Recast the records from the line containing "Identify the location of logo: e - LSI." through the line containing "checkmark-icon is located" as a Markdown table with the columns Number and Entry, one line per row, and skip blank lines.
SUPPLIED ENTRIES below:
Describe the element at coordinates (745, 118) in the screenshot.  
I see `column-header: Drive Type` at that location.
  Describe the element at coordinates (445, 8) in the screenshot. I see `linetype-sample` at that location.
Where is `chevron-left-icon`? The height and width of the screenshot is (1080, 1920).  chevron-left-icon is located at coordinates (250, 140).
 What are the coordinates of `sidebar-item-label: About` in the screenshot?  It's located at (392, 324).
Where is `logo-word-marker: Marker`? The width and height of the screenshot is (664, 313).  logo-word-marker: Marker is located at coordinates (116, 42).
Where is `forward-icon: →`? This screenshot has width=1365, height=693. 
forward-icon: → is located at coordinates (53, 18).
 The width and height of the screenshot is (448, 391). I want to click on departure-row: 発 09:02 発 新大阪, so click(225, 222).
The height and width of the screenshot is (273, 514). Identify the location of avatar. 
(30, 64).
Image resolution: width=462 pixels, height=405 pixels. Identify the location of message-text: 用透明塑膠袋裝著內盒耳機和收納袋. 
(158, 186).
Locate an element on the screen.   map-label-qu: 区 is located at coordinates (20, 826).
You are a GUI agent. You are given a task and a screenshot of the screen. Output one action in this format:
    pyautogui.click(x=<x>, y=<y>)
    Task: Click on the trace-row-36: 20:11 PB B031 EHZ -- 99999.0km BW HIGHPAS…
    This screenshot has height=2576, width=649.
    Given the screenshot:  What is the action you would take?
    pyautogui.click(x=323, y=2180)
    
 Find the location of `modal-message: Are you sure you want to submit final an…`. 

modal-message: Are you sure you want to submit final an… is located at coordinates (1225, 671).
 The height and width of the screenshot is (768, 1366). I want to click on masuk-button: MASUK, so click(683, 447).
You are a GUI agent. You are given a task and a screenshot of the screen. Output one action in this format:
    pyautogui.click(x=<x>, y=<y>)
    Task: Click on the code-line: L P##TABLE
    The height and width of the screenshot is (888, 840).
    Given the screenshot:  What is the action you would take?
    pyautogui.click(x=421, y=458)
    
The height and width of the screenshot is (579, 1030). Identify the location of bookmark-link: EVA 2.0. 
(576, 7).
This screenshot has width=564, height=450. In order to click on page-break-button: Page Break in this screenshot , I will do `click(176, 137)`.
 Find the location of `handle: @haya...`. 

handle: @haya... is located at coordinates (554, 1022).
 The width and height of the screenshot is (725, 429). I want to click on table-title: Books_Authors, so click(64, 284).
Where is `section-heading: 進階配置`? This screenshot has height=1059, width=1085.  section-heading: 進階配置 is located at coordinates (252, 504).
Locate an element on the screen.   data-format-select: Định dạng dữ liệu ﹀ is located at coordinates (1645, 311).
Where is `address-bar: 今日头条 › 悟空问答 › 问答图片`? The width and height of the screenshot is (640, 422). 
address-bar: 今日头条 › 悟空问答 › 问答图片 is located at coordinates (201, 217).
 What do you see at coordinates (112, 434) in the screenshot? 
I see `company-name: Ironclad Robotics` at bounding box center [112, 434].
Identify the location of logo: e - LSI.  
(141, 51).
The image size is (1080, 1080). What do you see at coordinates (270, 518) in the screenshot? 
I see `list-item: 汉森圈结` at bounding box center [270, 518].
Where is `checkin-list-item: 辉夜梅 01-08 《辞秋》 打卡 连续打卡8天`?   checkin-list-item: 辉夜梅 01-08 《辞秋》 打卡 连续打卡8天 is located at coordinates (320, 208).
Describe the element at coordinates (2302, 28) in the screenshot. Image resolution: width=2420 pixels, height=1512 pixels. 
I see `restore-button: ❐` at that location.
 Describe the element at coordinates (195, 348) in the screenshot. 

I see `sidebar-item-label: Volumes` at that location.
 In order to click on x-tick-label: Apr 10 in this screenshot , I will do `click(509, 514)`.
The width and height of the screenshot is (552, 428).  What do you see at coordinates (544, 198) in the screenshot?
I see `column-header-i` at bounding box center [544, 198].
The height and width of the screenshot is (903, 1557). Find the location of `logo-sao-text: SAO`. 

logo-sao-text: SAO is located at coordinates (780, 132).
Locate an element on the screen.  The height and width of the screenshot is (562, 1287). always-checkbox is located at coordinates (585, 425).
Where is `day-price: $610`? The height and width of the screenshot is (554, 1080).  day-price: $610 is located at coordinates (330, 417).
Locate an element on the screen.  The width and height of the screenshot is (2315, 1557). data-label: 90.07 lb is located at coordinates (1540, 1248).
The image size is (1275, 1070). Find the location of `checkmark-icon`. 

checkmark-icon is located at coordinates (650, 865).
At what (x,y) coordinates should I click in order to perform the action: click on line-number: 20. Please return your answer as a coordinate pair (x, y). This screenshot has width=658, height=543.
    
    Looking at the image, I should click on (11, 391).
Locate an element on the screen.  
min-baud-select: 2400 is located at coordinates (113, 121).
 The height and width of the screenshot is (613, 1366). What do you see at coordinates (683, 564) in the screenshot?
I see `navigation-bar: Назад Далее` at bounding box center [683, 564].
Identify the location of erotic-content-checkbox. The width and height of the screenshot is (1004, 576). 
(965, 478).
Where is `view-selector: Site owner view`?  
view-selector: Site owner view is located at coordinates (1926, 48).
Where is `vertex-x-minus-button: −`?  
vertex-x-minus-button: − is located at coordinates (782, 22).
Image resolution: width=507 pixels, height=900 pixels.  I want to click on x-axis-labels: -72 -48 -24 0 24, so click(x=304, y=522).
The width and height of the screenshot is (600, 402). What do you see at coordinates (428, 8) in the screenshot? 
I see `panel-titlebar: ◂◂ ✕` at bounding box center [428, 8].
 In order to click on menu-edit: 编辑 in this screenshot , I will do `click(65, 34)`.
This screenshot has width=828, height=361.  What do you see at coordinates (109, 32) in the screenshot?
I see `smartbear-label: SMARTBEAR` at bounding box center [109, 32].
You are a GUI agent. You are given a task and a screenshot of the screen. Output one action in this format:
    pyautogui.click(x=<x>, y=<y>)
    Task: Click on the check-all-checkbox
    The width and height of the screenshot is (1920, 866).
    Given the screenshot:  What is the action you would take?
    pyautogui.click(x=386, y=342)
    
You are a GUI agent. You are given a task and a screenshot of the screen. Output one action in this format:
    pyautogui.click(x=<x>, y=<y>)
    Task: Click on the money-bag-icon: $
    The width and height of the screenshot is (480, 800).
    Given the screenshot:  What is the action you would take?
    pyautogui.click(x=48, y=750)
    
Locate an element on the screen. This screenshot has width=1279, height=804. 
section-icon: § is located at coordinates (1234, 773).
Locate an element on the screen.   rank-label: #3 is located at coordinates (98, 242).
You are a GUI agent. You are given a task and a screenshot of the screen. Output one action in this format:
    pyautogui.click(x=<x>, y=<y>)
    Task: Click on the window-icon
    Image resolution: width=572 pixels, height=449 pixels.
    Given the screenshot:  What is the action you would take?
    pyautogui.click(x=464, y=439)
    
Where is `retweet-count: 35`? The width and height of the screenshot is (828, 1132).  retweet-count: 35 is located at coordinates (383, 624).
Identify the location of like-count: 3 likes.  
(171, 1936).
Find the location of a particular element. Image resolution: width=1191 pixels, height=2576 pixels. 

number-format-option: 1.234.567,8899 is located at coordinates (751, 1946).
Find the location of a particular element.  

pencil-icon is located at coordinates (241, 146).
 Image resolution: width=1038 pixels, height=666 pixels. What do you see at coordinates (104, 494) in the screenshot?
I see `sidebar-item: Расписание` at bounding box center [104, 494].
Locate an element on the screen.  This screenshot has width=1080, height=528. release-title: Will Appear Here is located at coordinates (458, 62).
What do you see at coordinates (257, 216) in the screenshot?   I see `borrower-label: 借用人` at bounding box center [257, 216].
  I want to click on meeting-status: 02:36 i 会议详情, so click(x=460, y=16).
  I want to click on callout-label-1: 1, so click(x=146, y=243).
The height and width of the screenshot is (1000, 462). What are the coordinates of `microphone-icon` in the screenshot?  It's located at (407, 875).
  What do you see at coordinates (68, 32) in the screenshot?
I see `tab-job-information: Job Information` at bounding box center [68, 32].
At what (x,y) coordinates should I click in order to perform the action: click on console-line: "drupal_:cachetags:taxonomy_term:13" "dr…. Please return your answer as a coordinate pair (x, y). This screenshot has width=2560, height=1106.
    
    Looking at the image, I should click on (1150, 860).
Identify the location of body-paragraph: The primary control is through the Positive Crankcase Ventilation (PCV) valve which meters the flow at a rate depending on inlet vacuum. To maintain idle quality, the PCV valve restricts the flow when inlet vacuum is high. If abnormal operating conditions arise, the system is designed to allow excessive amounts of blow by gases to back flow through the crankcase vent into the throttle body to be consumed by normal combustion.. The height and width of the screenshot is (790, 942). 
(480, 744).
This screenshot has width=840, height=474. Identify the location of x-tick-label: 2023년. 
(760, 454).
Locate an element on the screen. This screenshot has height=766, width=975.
End of SUPPLIED ENTRIES.
## RESPONSE TO THE EXERCISE
| Number | Entry |
|---|---|
| 1 | Identify the location of logo: e - LSI.   |
| 2 | (141, 51). |
| 3 | The image size is (1080, 1080). What do you see at coordinates (270, 518) in the screenshot?  |
| 4 | I see `list-item: 汉森圈结` at bounding box center [270, 518]. |
| 5 | Where is `checkin-list-item: 辉夜梅 01-08 《辞秋》 打卡 连续打卡8天`?   checkin-list-item: 辉夜梅 01-08 《辞秋》 打卡 连续打卡8天 is located at coordinates (320, 208). |
| 6 | Describe the element at coordinates (2302, 28) in the screenshot. Image resolution: width=2420 pixels, height=1512 pixels.  |
| 7 | I see `restore-button: ❐` at that location. |
| 8 |  Describe the element at coordinates (195, 348) in the screenshot.  |
| 9 | I see `sidebar-item-label: Volumes` at that location. |
| 10 |  In order to click on x-tick-label: Apr 10 in this screenshot , I will do `click(509, 514)`. |
| 11 | The width and height of the screenshot is (552, 428).  What do you see at coordinates (544, 198) in the screenshot? |
| 12 | I see `column-header-i` at bounding box center [544, 198]. |
| 13 | The height and width of the screenshot is (903, 1557). Find the location of `logo-sao-text: SAO`.  |
| 14 | logo-sao-text: SAO is located at coordinates (780, 132). |
| 15 | Locate an element on the screen.  The height and width of the screenshot is (562, 1287). always-checkbox is located at coordinates (585, 425). |
| 16 | Where is `day-price: $610`? The height and width of the screenshot is (554, 1080).  day-price: $610 is located at coordinates (330, 417). |
| 17 | Locate an element on the screen.  The width and height of the screenshot is (2315, 1557). data-label: 90.07 lb is located at coordinates (1540, 1248). |
| 18 | The image size is (1275, 1070). Find the location of `checkmark-icon`.  |
| 19 | checkmark-icon is located at coordinates (650, 865). |